#### RECORD EXTRACTS ####

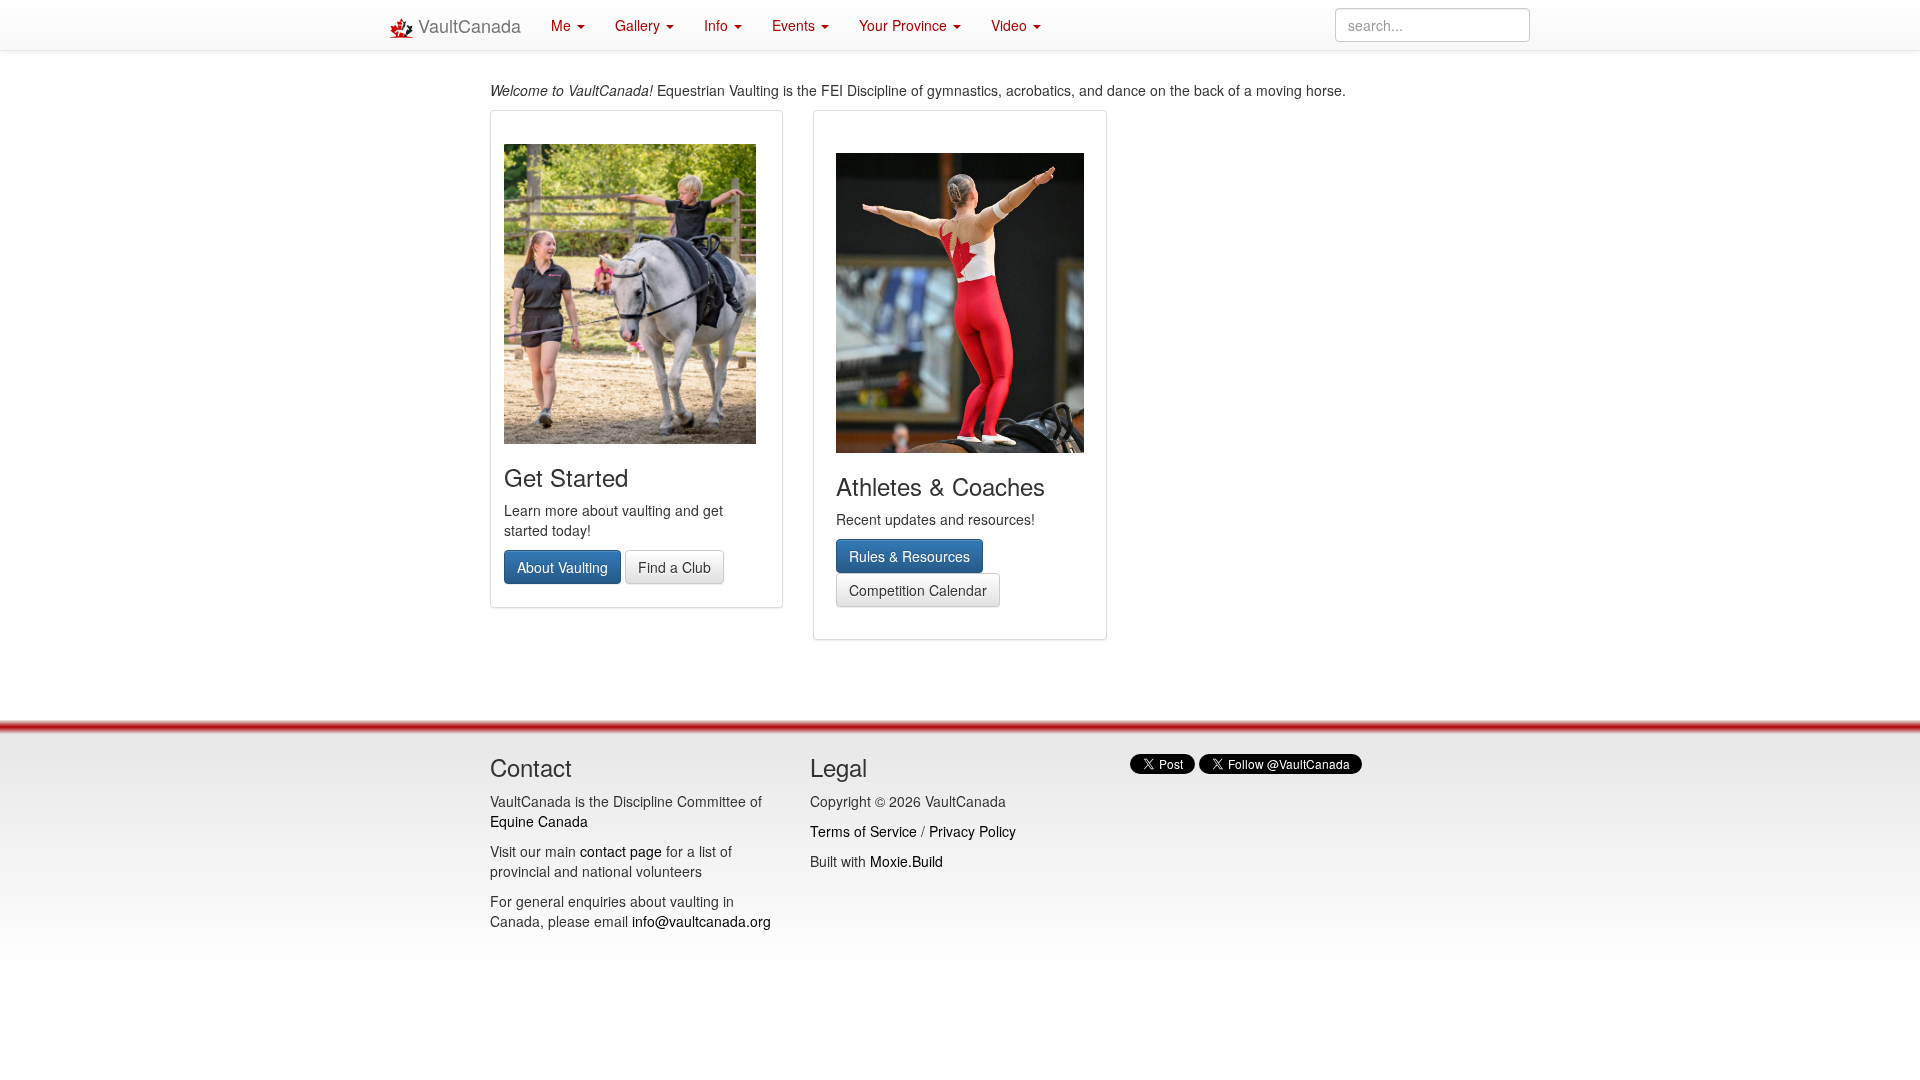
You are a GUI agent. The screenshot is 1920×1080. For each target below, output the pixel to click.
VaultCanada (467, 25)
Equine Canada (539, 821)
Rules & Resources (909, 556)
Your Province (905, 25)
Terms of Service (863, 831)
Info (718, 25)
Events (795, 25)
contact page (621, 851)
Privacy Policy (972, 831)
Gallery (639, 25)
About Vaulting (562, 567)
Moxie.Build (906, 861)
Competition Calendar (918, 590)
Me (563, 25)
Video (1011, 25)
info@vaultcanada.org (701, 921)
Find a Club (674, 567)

####
#### RECORD EXTRACTS ####

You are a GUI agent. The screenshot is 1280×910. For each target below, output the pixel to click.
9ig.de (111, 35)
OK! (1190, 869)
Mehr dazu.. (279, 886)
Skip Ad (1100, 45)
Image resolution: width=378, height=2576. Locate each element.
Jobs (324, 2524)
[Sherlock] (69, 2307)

####
#### RECORD EXTRACTS ####

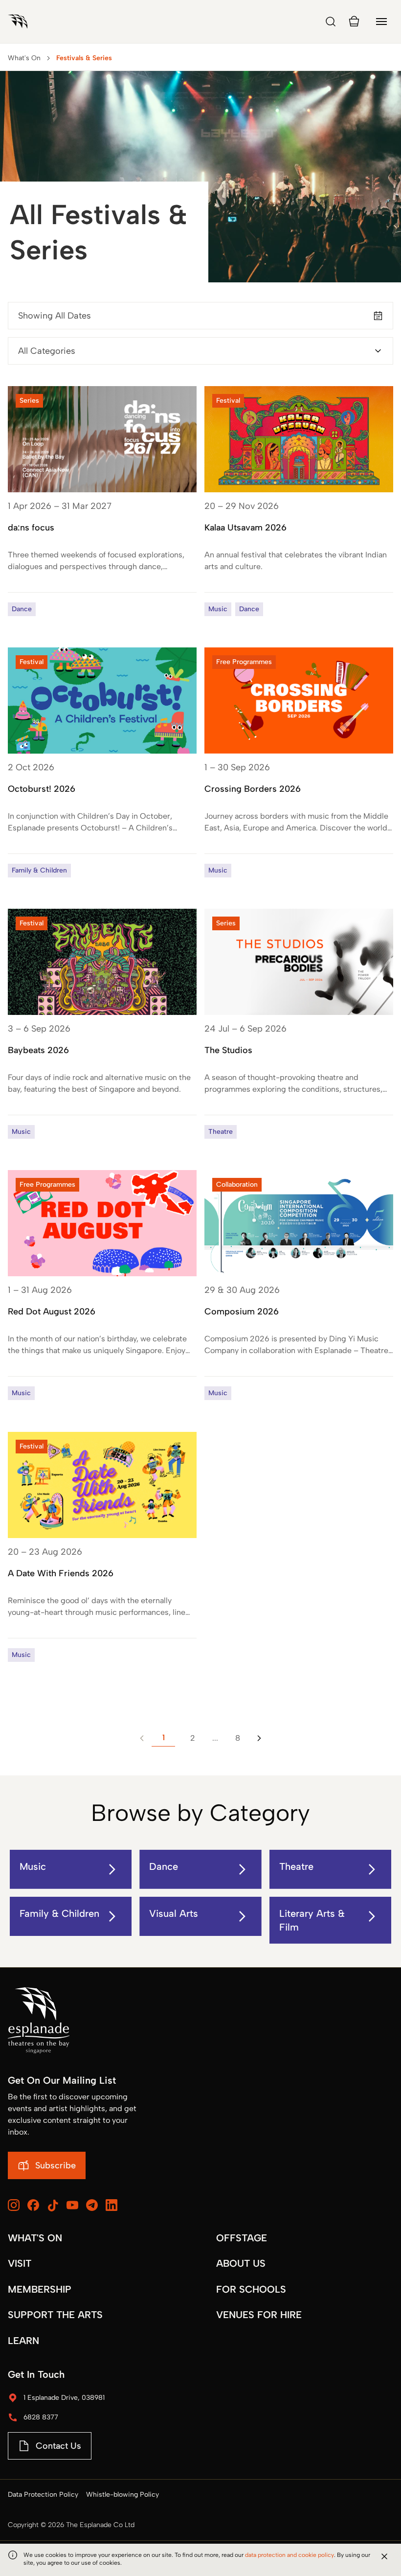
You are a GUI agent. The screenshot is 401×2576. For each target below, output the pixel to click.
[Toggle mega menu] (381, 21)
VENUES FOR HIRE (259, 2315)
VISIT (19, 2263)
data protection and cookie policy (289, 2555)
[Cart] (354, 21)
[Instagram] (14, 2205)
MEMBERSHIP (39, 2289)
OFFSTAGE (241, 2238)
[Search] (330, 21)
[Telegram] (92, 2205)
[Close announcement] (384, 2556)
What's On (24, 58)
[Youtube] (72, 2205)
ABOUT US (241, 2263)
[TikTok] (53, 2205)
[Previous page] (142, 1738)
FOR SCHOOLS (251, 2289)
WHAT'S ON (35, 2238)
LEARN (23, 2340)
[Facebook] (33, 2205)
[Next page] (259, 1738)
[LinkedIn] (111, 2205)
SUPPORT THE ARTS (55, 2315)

####

Reproduce, character for character, only the lines of the preceding data that start at the line with "contact page (621, 851)" and end at the line with "Find a Club (674, 567)", both included.

contact page (621, 851)
Privacy Policy (972, 831)
Gallery (639, 25)
About Vaulting (562, 567)
Moxie.Build (906, 861)
Competition Calendar (918, 590)
Me (563, 25)
Video (1011, 25)
info@vaultcanada.org (701, 921)
Find a Club (674, 567)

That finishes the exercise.